La misère, messieurs, j'aborde ici le vif de la question, voulez-vous savoir jusqu'où elle est, la misère ?
Voulez-vous savoir jusqu'où elle peut aller, jusqu'où elle va, je ne dis pas en Irlande, je ne dis pas au Moyen
Âge, je dis en France, je dis à Paris, et au temps où nous vivons ? Voulez-vous des faits ?
Il y a dans Paris, dans ces faubourgs de Paris que le vent de l'émeute soulevait naguère si aisément, il y a des
rues, des maisons, des cloaques, où des familles, des familles entières, vivent pêle-mêle, hommes, femmes,
jeunes filles, enfants, n'ayant pour lits, n'ayant pour couvertures, j'ai presque dit pour vêtement, que des
monceaux infects de chiffons en fermentation, ramassés dans la fange du coin des bornes, espèce de fumier
des villes, où des créatures s'enfouissent toutes vivantes pour échapper au froid de l'hiver.
Voilà un fait. En voulez-vous d'autres ? Ces jours-ci, un homme, mon Dieu, un malheureux homme de
lettres, car la misère n'épargne pas plus les professions libérales que les professions manuelles, un
malheureux homme est mort de faim, mort de faim à la lettre, et l'on a constaté, après sa mort, qu'il n'avait
pas mangé depuis six jours. […]
Eh bien, messieurs, je dis que ce sont là des choses qui ne doivent pas être ; je dis que la société doit
dépenser toute sa force, toute sa sollicitude, toute son intelligence, toute sa volonté, pour que de telles
choses ne soient pas ! Je dis que de tels faits, dans un pays civilisé, engagent la conscience de la société tout
entière ; que je m'en sens, moi qui parle, complice et solidaire, et que de tels faits ne sont pas seulement des
torts envers l'homme, que ce sont des crimes envers Dieu !

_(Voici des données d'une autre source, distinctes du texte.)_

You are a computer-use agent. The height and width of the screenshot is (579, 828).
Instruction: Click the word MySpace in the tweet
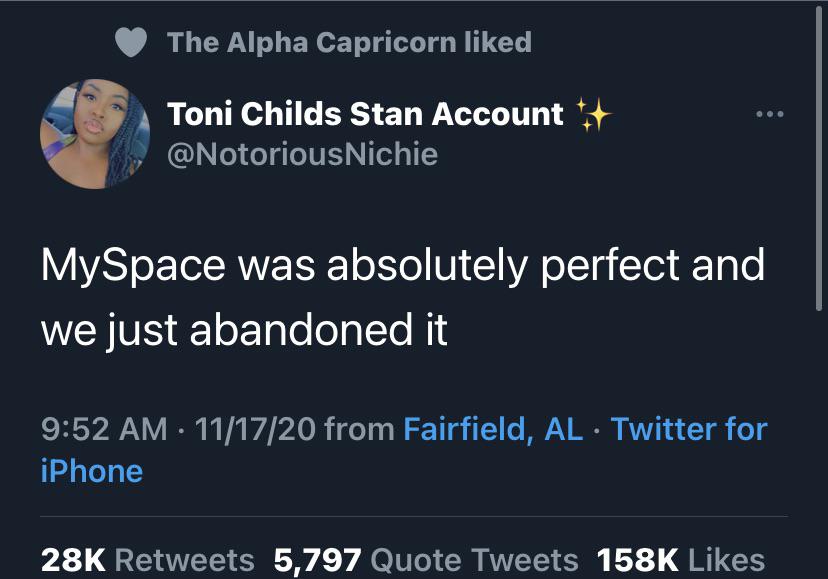pos(135,266)
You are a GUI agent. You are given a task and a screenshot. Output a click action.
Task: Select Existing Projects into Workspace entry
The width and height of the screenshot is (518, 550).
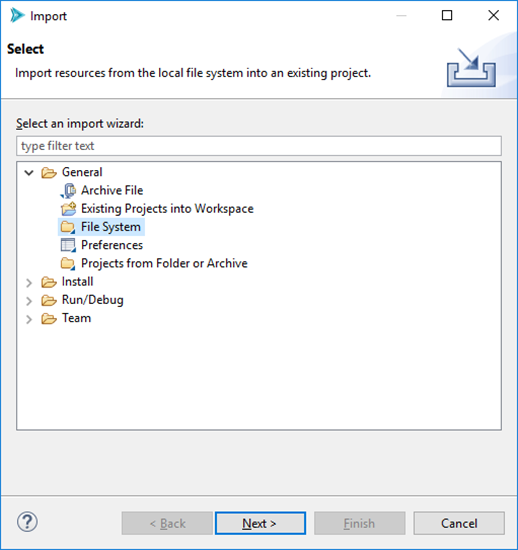167,209
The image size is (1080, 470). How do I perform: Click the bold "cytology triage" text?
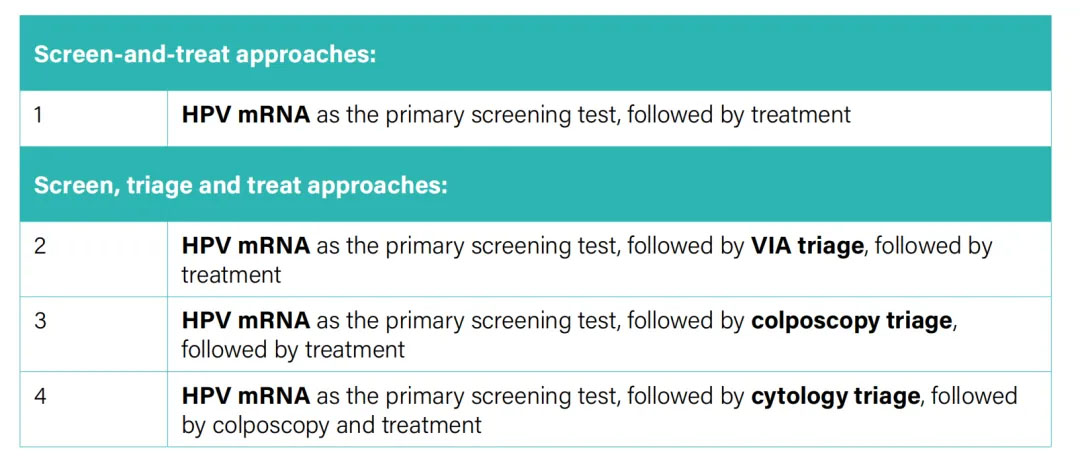coord(835,397)
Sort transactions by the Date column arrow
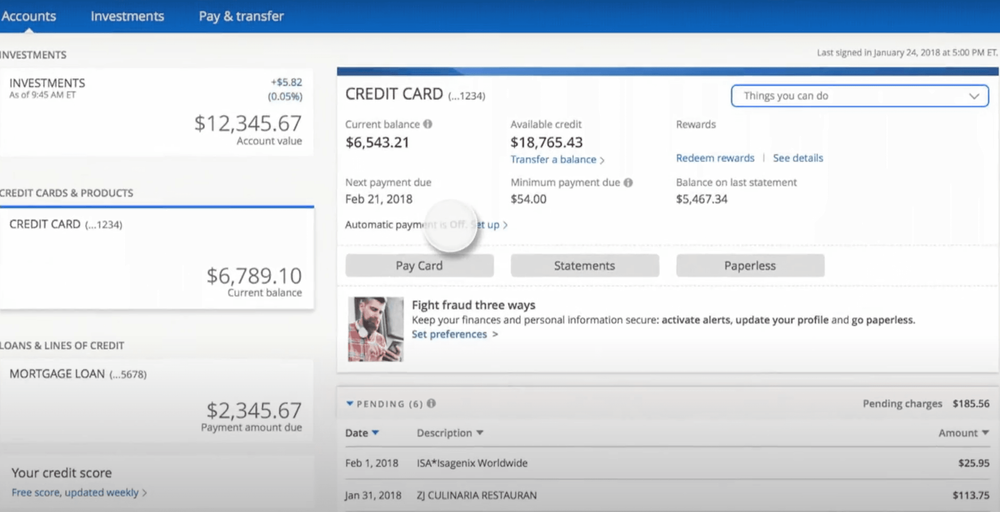Screen dimensions: 1000x512 pos(375,433)
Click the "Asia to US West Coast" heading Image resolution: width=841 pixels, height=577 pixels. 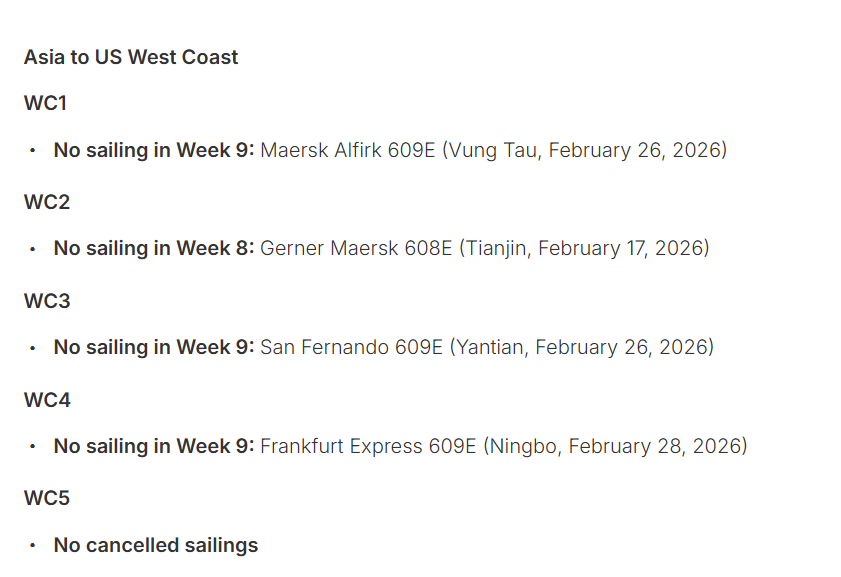(x=131, y=57)
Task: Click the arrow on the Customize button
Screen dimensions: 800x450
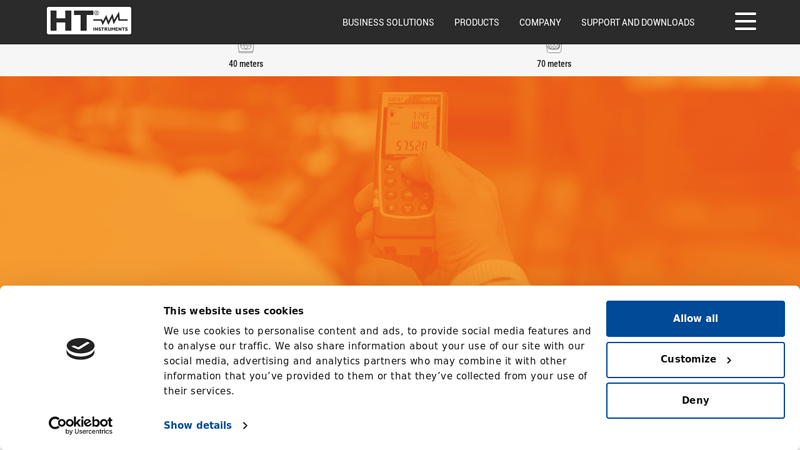Action: 729,360
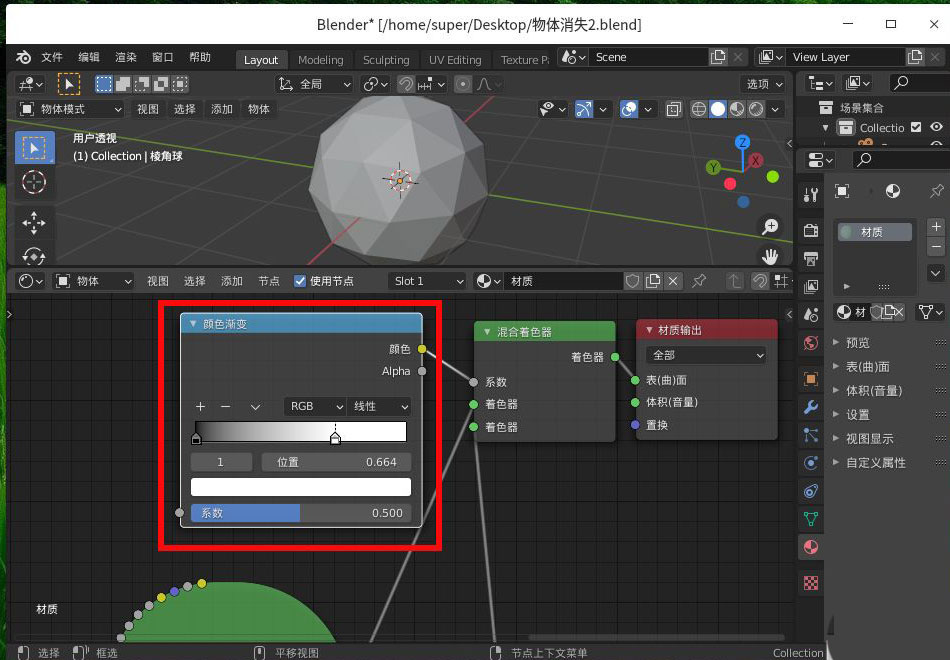This screenshot has height=660, width=950.
Task: Click the pan hand icon in viewport
Action: (x=769, y=256)
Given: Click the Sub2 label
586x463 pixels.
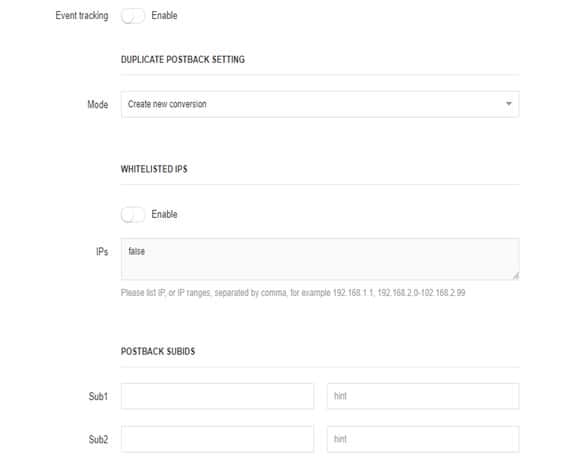Looking at the screenshot, I should coord(98,439).
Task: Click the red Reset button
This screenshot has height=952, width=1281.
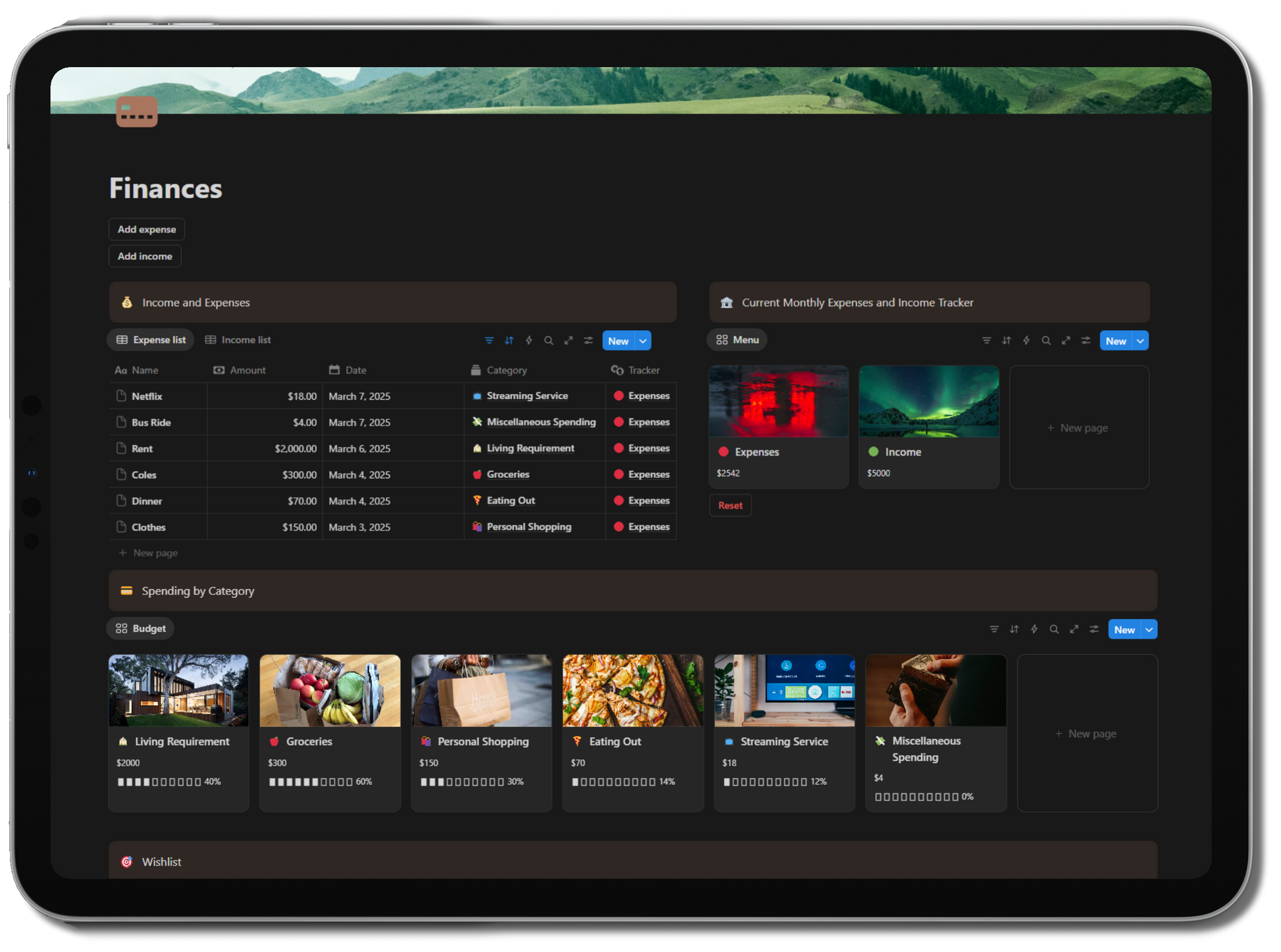Action: point(730,505)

Victor Hugo, Discours à l'Assemblée nationale du 9 juillet 1849.
3
*** Vous rédigerez à la manière de Victor Hugo un discours cherchant à dénoncer l'horreur de la
tyrannie. Vous devrez adopter une stratégie reposant sur les deux critères de la persuasion vus dans
la leçon.
4
** Rédigez une lettre ouverte où vous tenterez de convaincre votre classe de participer à un concours
d'éloquence. La structure de votre lettre devra être claire et s'appuyer sur des arguments logiques.